:: Assignment ::
Reproduce the material below only from the line with "Instruction: Go to S. 722 (115th) breadcrumb" to the line with "How do I perform: Collapse", both included, keeping each line exact and dropping the pictures.

:: Data extract ::
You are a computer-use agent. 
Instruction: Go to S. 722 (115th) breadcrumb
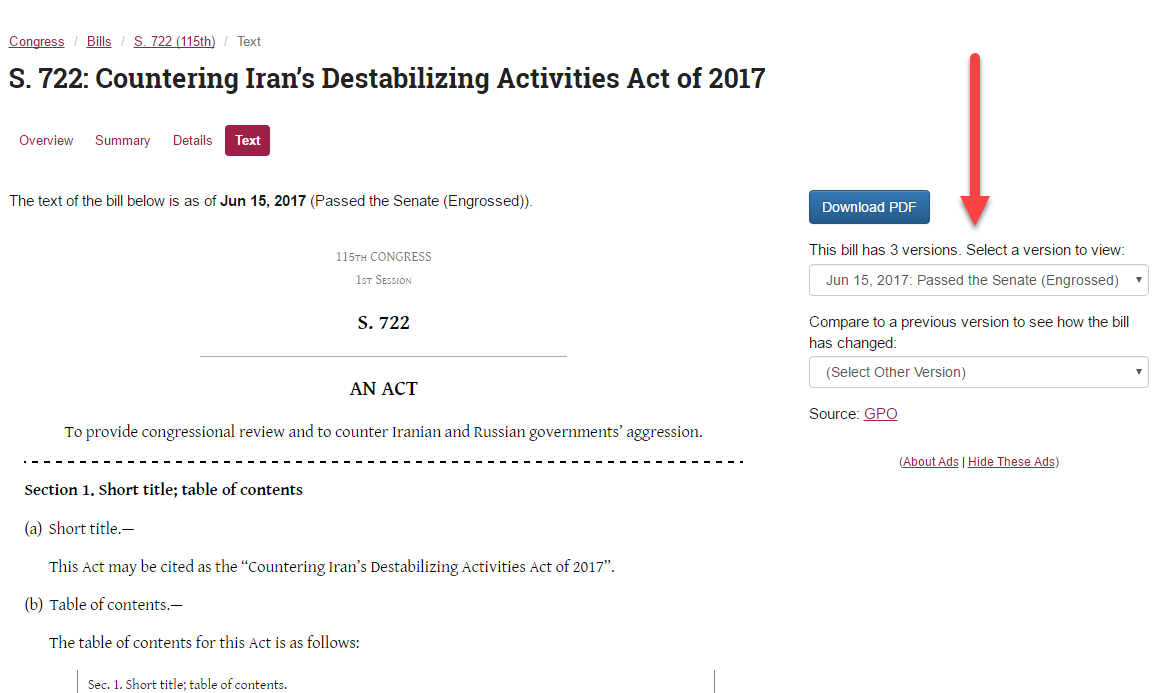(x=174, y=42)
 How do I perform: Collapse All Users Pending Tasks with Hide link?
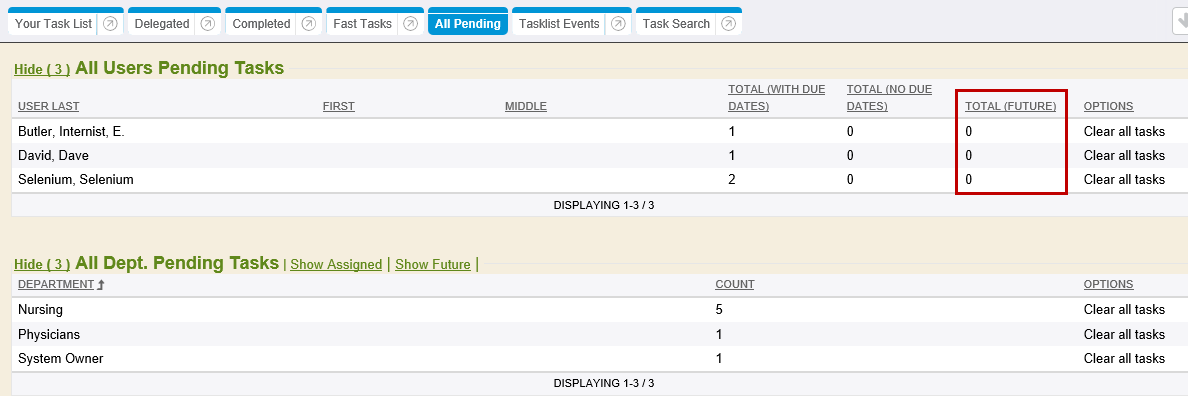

* * *

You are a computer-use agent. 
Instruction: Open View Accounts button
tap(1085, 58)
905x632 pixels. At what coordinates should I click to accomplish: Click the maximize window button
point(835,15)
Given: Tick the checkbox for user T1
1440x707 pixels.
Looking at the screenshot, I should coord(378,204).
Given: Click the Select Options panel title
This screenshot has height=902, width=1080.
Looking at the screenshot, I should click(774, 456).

:: Your solution ::
Instruction: Go to S. 722 (115th) breadcrumb
(x=174, y=42)
 How do I perform: Collapse All Users Pending Tasks with Hide link?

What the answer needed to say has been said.